The polyurethane sponge wound dressing when treated with the Methylene Blue and Crystal Violet has been found to be effective against the bacteria MRSA, Staphylococcus aureus, Staphylococcus epidermidis, Pseudomonas aeruginosa, Pseudomonas florescens, Escherichia coli, Enterococcus faecalis, VRE, Streptoccoccus pyogenes, Klesbsiella pneumoniae. Proteus mirabilis, Proteus vulgaris, and Enterobacter aerogenes, Bacillus subtilis, Yersinia enterocolitica, Serratia marcescens, Streptococcus pneumoniae, and Yeast, Candida albicans, Candida krusei, and Candida glabrata. The killing activity continues in the dressing until the dyes are used up in the sponge and it turns white. The color of the body 12 of the wound dressing is originally blue and infection at the wound site turns the dressing white. Thus color change in the sponge can act as an indicator when the sponge is lifted to determine if a wound is infected or not. The sponge structure can be sterilized with gamma irradiation or electron beam without degradation of the dressing structure and compromising the dye bactericidal effects.
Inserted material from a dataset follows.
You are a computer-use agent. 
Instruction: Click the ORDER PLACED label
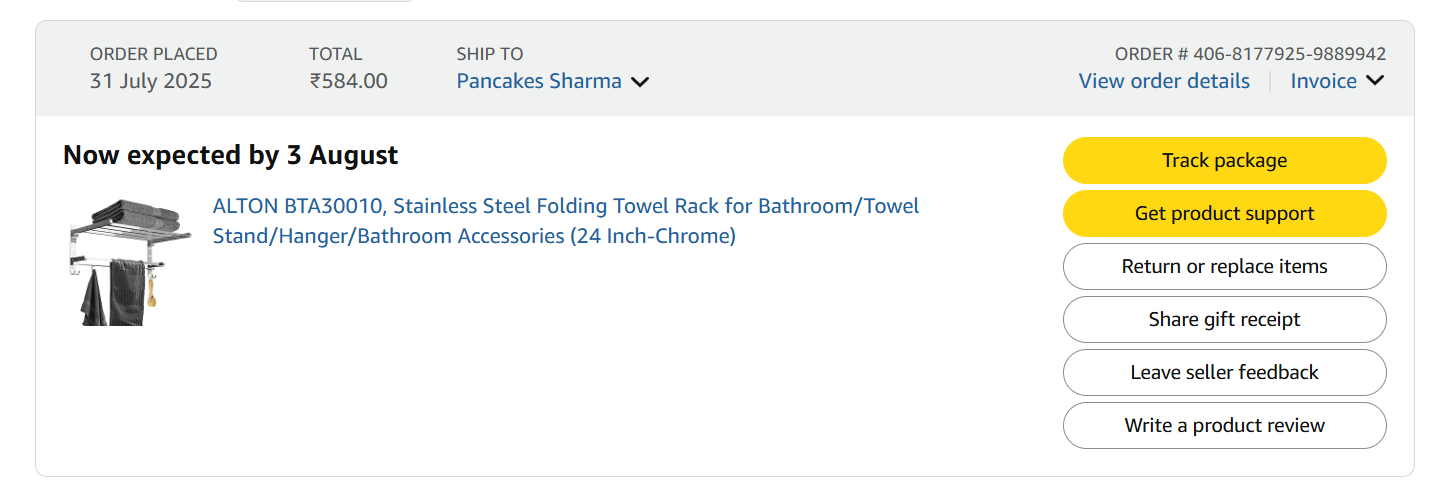pyautogui.click(x=153, y=54)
The principles, preferred embodiments and modes of operation of the present invention have been described in the foregoing specification. However, the invention should not be construed as limited to the particular embodiments which have been described above. Instead, the embodiments described here should be regarded as illustrative rather than restrictive. Variations and changes may be made by others without departing from the scope of the present invention as defined by the following claims:
This is a continuation-in-part application from U.S. patent application Ser. No. 13/507,581 filed Jul. 12, 2012.